Oggi (2018/12/01) il senatore italiano Nazario Pagano (Forza Italia) ha tweetato questa sua proposta: “Carta d’identità obbligatoria per iscriversi ai social: la mia proposta di legge in un servizio di Rai parlamento!”.

Nel video che accompagna il tweet, Pagano spiega che “…la società, tipo Facebook o Twitter, richiede un documento di riconoscimento. Questo consente di far sì che se, per ipotesi, nasce da questa persona un profilo con un nome di fantasia o un nickname e attraverso quel profilo si commettono dei reati anche importanti, come per esempio il reato di diffamazione a mezzo stampa. lo stalking o addirittura i reati di pedofilia, da parte della Polizia Postale vi è la possibilità di arrivare a chi c’è dietro a quel profilo anonimo.” Il video fornisce ulteriori dettagli sulla proposta, dicendo che si tratta di un disegno di legge.

Mi sono permesso di sottoporgli una piccola riflessione. La copio qui perché potrebbe essere utile per la prossima occasione in cui qualcuno se ne esce (per l’ennesima volta) con quest’idea insensata, inutile e impraticabile.

La scansione in questione, per chi non la vedesse nel tweet qui sopra, è questa, tratta da questa mia indagine di un anno fa:

Aggiungo qui un’altra considerazione: l’idea del senatore Pagano obbligherebbe i social network a custodire copie delle carte d’identità di ogni iscritto. Questo creerebbe insomma un immenso database centralizzato di dati personali di decine di milioni di italiani, messo in mano a una società commerciale.

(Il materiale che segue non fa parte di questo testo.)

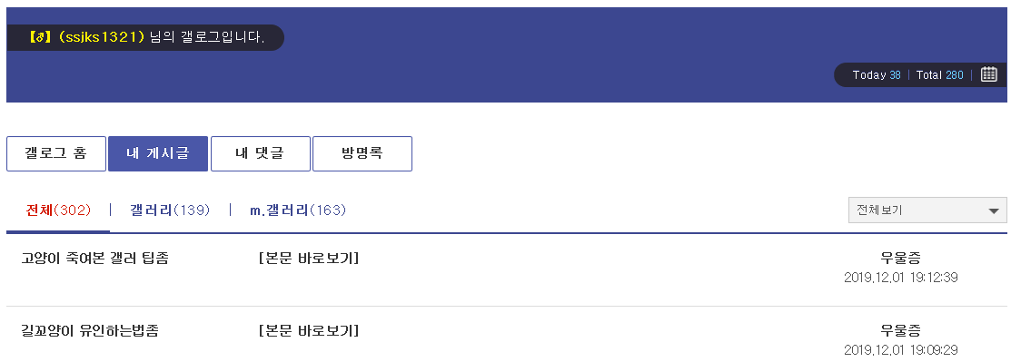
Task: Show 전체(302) posts filter
Action: 58,210
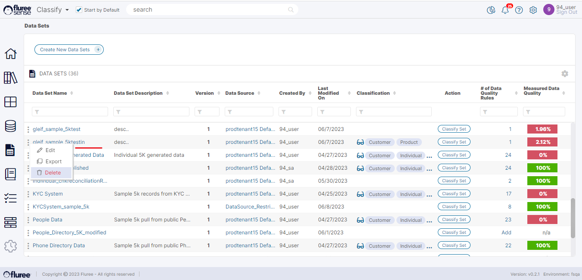
Task: Click glasses icon in KYC System row
Action: (x=360, y=194)
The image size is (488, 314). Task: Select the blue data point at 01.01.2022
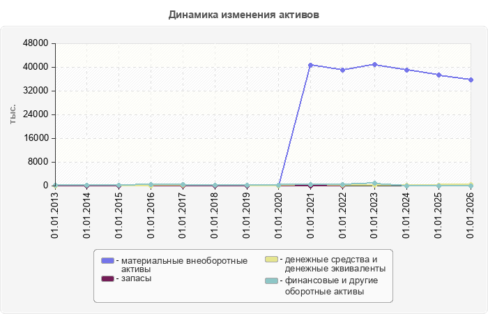pos(343,70)
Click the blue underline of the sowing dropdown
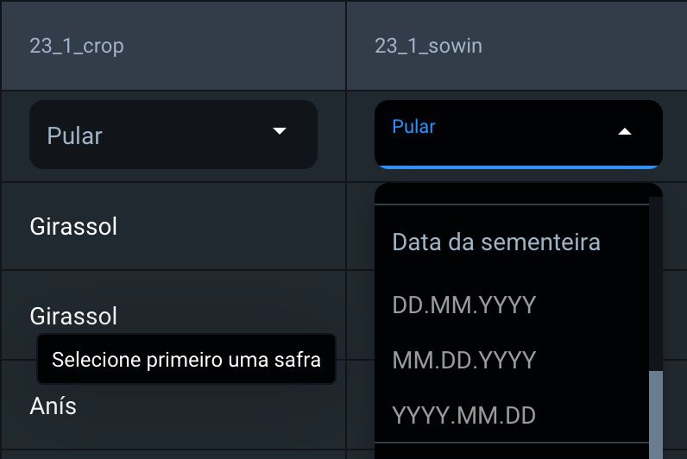The image size is (687, 459). click(x=518, y=166)
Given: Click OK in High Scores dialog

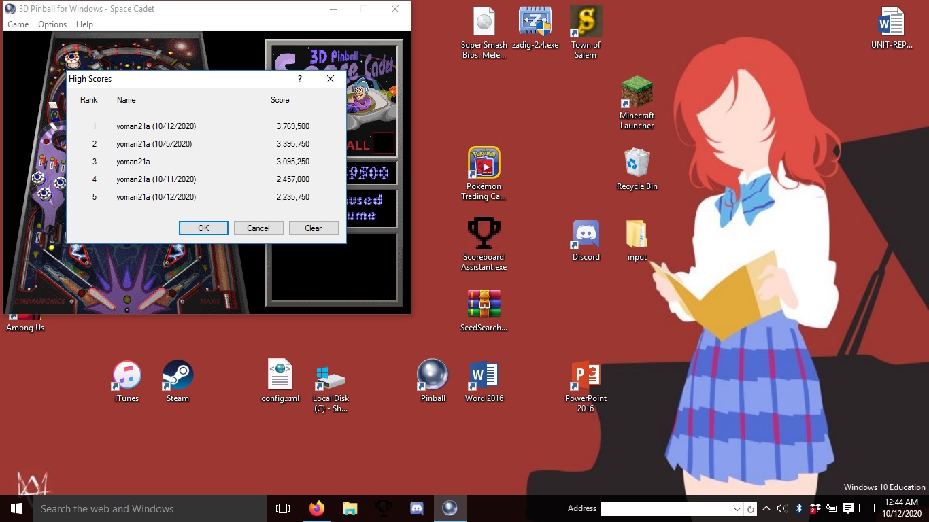Looking at the screenshot, I should click(203, 228).
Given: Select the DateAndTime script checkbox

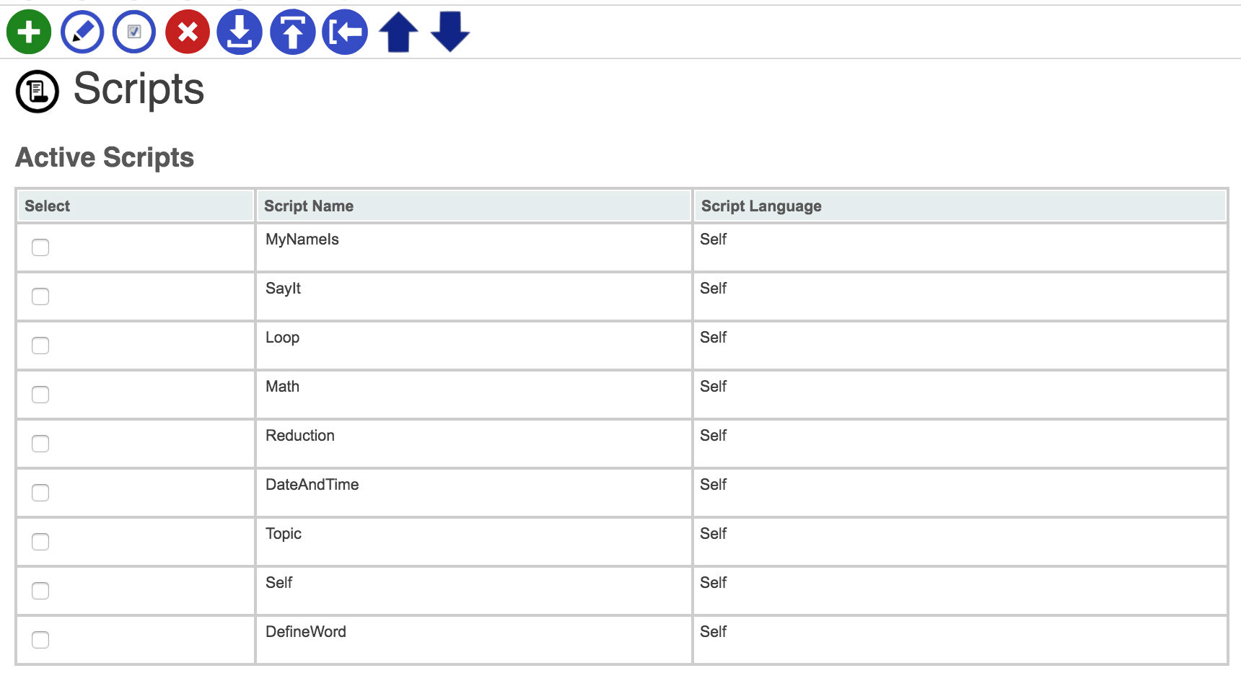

Considerata la disinvoltura con la quale Facebook, per esempio, “custodisce” gli altri dati degli utenti, direi che il disastro sarebbe assicurato.

2018/12/02 12:40

Il senatore ha fornito un link al disegno di legge, ma c’è anche un link più diretto al PDF. Da questo documento risulta che il DDL è stato presentato anche a firma di Giammanco, Bernini, Malan, Damiani, Floris, Vitali, Aimi e Cangini. Il testo del DDL è il seguente:

DISEGNO DI LEGGE

Art. 1.

1. Al decreto legislativo 9 aprile 2003, n. 70, dopo l’articolo 16 è inserito il seguente:
«Art. 16-bis. (Obblighi di identificazione). – 1. I fornitori di servizi di memorizzazione permanente hanno l’obbligo di richiedere, all’atto di iscrizione del destinatario del servizio, un documento d’identità in corso di validità.
2. L’inosservanza dell’obbligo di cui al comma 1 comporta l’irrogazione di una sanzione amministrativa pecuniaria da 500 a 10.000 euro.
3. Le sanzioni amministrative pecuniarie di cui al comma 2 sono applicate dall’Autorità per le garanzie nelle comunicazioni con provvedimento motivato, previa contestazione degli addebiti agli interessati, da effettuare entro un mese dall’accertamento.
4. Le disposizioni del presente articolo si applicano a decorrere dal 1° gennaio 2020».

Il senatore ha anche precisato che “la proposta di legge è stata realizzata con la consulenza di esperti in materia dell’Università Bocconi.”

Il professor Stefano Zanero, che è uno che di queste cose un tantino ci capisce, ha sollevato un paio di obiezioni tecniche davvero notevoli.

Colpisce questa risposta del senatore Pagano a Zanero: “Io penso che la sua arroganza sarà destinata a scontrarsi con quella che, in gergo, si chiama grande figura di …”.